"Eat leeks in Lide [March] and ramsons in May,
Then all the year after physicians can play."

Ramsons, or the Wild Garlic (Allium ursinum), is broad leaved, and grows abundantly on our moist meadow banks, with a strong smell of onions when crushed or bruised. It is perennial, having egg-shaped or lance-like leaves, whilst bearing large, pearly-white blossoms with acute petals. The name is the plural of "Ramse," or "Ram," which signifies strong-smelling, or rank. And the plant is also called "Buck Rams," or "Buck Rampe," in allusion to its spadix or spathe. "The leaves of Ramsons," says Gerard, "are stamped and eaten with fish, even as we do eat greene sauce made with sorrell." This is "Bear's Garlic," and the Star Flower of florists.

Leeks were so highly esteemed by the Emperor Nero, that his subjects gave him the sobriquet of "Porrophagus." He took them with oil for several days in each month to clear his voice, eating no bread on those days. Un remede d'Empereur (Neron) pour se debarrasser d'un rhume,—et de commère pour attendre le meme but— fut envelopper un oignon dans une feuille de chou et le faire cuire sous la cendre; puis l'ecrasser, le reduire en pulpe, le mettre dans une tasse de lait, ou une decoction chaude de redisse; se coucher; et se tenir chaudement, au besoin recidiver matin et soir.

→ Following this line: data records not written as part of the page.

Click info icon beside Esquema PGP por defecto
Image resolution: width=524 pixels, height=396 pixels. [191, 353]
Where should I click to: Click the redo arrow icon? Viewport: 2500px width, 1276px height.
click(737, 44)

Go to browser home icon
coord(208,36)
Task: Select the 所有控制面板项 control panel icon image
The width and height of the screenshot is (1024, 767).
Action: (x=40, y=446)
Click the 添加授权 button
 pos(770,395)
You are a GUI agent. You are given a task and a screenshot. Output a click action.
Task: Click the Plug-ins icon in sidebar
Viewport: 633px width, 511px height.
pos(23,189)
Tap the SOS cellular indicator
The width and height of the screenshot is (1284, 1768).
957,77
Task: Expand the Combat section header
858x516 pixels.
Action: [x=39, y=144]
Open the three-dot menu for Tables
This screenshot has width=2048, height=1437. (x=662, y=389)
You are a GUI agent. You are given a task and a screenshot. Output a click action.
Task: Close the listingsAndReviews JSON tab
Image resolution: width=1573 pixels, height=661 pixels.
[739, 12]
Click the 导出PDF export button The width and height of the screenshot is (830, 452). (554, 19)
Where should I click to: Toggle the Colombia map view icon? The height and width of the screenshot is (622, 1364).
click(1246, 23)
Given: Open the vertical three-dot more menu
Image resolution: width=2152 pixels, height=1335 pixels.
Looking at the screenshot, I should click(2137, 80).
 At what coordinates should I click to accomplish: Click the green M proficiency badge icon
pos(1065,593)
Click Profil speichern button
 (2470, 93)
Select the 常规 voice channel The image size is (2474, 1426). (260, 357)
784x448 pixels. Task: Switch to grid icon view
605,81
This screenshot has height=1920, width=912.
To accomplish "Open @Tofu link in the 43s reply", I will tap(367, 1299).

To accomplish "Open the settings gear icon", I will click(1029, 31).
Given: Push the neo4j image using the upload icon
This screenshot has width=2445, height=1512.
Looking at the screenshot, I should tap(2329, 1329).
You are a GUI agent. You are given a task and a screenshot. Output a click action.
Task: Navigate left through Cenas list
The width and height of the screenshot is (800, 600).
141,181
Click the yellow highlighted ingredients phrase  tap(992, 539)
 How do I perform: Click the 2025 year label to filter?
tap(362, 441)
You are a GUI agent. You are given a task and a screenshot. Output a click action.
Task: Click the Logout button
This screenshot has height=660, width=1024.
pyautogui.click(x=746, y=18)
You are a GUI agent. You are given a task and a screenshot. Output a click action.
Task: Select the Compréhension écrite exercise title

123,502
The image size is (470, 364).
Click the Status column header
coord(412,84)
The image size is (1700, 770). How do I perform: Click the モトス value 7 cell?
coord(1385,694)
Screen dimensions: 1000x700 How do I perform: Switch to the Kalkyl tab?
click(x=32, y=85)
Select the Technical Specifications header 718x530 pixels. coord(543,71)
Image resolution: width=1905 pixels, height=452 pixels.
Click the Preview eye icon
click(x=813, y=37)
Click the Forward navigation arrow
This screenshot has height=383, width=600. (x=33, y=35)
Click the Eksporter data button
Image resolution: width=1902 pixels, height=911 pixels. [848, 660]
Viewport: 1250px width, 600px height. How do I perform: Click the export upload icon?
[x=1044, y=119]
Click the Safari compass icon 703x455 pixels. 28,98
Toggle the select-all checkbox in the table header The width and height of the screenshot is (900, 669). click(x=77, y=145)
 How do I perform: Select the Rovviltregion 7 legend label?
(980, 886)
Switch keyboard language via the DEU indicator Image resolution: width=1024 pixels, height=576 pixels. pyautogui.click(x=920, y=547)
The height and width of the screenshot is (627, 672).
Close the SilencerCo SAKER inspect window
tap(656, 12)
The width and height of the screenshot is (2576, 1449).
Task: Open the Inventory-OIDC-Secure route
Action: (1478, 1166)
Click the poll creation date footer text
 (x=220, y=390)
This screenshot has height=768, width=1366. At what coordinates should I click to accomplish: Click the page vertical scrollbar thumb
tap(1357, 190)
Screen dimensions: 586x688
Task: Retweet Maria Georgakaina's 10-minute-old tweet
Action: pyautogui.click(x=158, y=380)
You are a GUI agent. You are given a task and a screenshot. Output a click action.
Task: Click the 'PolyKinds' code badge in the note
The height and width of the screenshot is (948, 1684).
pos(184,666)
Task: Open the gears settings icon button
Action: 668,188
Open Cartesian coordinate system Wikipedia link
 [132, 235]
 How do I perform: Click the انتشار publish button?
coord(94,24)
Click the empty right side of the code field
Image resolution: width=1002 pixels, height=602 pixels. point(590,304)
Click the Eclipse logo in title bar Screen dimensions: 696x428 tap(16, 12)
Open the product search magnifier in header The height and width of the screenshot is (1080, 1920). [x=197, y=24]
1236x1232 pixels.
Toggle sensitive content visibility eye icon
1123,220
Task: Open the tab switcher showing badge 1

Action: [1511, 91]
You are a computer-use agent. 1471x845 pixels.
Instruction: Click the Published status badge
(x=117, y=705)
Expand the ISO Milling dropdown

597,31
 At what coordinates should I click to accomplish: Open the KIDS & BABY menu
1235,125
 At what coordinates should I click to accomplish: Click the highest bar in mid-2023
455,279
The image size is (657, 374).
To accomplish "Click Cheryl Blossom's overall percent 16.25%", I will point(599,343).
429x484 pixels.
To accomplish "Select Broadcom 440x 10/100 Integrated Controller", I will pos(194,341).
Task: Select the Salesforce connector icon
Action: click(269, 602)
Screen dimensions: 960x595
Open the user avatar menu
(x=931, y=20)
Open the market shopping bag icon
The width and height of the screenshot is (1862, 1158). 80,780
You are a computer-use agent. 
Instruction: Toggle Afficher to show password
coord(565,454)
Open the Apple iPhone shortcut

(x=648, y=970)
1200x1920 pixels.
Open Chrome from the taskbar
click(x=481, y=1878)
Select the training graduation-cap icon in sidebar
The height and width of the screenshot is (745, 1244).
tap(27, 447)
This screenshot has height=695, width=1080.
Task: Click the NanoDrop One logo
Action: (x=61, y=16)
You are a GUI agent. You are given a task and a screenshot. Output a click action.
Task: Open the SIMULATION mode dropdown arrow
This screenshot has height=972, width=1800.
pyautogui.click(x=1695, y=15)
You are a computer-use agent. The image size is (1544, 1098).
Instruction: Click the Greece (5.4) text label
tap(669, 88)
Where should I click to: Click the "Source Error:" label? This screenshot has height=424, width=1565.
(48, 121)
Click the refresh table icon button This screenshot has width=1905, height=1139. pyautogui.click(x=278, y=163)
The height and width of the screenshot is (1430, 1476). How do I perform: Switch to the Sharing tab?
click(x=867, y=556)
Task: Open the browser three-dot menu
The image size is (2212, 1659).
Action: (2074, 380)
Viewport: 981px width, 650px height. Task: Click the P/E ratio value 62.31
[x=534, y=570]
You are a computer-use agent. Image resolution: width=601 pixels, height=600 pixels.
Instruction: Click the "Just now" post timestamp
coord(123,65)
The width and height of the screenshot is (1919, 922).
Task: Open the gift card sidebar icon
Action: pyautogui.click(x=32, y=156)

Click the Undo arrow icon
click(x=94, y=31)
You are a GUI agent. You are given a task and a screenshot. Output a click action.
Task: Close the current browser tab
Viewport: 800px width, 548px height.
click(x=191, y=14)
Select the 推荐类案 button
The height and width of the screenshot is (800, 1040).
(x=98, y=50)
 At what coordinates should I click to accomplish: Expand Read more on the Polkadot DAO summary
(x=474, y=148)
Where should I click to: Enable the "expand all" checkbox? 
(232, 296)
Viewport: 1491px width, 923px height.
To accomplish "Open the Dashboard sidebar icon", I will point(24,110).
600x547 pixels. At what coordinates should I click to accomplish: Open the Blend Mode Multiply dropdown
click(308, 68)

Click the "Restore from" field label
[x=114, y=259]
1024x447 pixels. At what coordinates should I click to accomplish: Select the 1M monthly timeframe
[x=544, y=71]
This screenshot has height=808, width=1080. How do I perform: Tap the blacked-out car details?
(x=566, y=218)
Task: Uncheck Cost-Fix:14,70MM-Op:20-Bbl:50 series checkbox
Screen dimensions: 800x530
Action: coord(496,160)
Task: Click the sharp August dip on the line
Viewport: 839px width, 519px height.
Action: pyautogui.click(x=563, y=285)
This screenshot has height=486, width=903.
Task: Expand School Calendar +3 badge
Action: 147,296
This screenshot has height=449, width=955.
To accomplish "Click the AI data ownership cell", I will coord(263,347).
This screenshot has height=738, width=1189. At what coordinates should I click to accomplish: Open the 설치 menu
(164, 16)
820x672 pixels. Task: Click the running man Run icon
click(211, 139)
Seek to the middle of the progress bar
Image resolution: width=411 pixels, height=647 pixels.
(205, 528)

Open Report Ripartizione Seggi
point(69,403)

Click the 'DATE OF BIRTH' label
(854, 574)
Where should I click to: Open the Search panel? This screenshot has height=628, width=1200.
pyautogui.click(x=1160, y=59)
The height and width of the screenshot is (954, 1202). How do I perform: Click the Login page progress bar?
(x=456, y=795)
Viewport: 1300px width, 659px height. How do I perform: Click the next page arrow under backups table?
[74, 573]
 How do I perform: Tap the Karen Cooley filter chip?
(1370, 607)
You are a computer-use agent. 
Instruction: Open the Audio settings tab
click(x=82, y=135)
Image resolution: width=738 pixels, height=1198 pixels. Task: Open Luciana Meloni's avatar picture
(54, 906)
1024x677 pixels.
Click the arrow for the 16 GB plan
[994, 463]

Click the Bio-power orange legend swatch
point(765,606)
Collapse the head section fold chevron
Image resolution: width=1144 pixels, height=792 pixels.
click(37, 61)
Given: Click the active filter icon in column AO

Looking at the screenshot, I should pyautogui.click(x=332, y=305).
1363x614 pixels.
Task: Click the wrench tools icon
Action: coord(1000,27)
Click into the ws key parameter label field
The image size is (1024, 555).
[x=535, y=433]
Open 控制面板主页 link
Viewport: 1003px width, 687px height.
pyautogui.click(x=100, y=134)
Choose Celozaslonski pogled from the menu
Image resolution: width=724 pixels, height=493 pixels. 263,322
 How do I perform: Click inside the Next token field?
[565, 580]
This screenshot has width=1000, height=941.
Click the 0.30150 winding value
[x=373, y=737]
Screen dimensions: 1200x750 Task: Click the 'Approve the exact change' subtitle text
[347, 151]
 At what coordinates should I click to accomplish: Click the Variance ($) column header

The Scotch leek is more hardy and pungent than that [222] grown in
England. It was formerly a favourite ingredient in the Cock-a-Leekie
soup of Caledonia, which is so graphically described by Sir
Walter Scott, in the Fortunes of Nigel.

A "Herby" pie, peculiar to Cornwall, is made of leeks and pilchards, or of nettles, pepper cress, parsley, mustard, and spinach, with thin slices of pork. At the bottom of the Squab pie mentioned before was a Squab, or young Cormorant, "which diffused," says Charles Kingsley, "through the pie, and through the ambient air, a delicate odour of mingled guano and polecat." That "lovers live by love, as larks by leeks," is an old saying; and in the classic story of Pyramus and Thisbe, reference is made to the beautiful emerald green which the leaves of the leek exhibit. "His eyes were as green as leeks." Among the Welsh farmers, it is a neighbourly custom to attend on a certain day and plough the land of a poor proprietor whose means are limited—each bringing with him one or more leeks for making the soup or broth.

The Schalot, or Eschalotte, is another variety of the onion tribe, which was introduced into England by the Crusaders, who found it growing at Ascalon. And Chives (Allium schoenoprasum) are an ever green perennial herb of the onion tribe, having only a mild, alliaceous flavour. Epicures consider the Schalot to be the best seasoning for beef steaks, either by taking the actual bulb, or by rubbing the plates therewith.

Again, as a most common plant in all our hedgerows, is found the Poor Man's Garlic, or Sauce-alone (Erisymum alliaria), from eruo, to cure, a somewhat coarse and most ordinary member of the onion tribe, which goes also by the names of "Jack by the hedge" and "Garlick-wort," and belongs to the cruciferous order [223] of plants. When bruised, it gives out a strong smell of garlic, and when eaten by cows it makes their milk taste powerfully of onions. The Ancients, says John Evelyn, used "Jack by the hedge" as a succedaneum to their Scordium, or cultivated Garlic.

This herb grows luxuriantly, bearing green, shining, heart-shaped leaves, and headpieces of small, white-flowering bunches. It was named "Saucealone," from being eaten in the Springtime with meat, whilst having so strong a flavour of onions, that it served alone of itself for sauce. Perhaps (says Dr. Prior) the title "Jack by the hedge" is derived from "jack," or "jakes," an old English word denoting a privy, or house of office, and this in allusion to the fetid smell of the plant, and the usual place of its growth.

When gathered and eaten with boiled mutton, after having been first separately boiled, it makes an excellent vegetable, if picked as it approaches the flowering state. Formerly this herb was highly valued as an antiscorbutic, and was thought a most desirable pot herb.

(The Erysimum officinale (Hedge Mustard) and the Vervain (Verbena) make Count Mattaei's empirical nostrum Febrifugo: but this Erysimum is not the same plant as the Jack by the hedge.)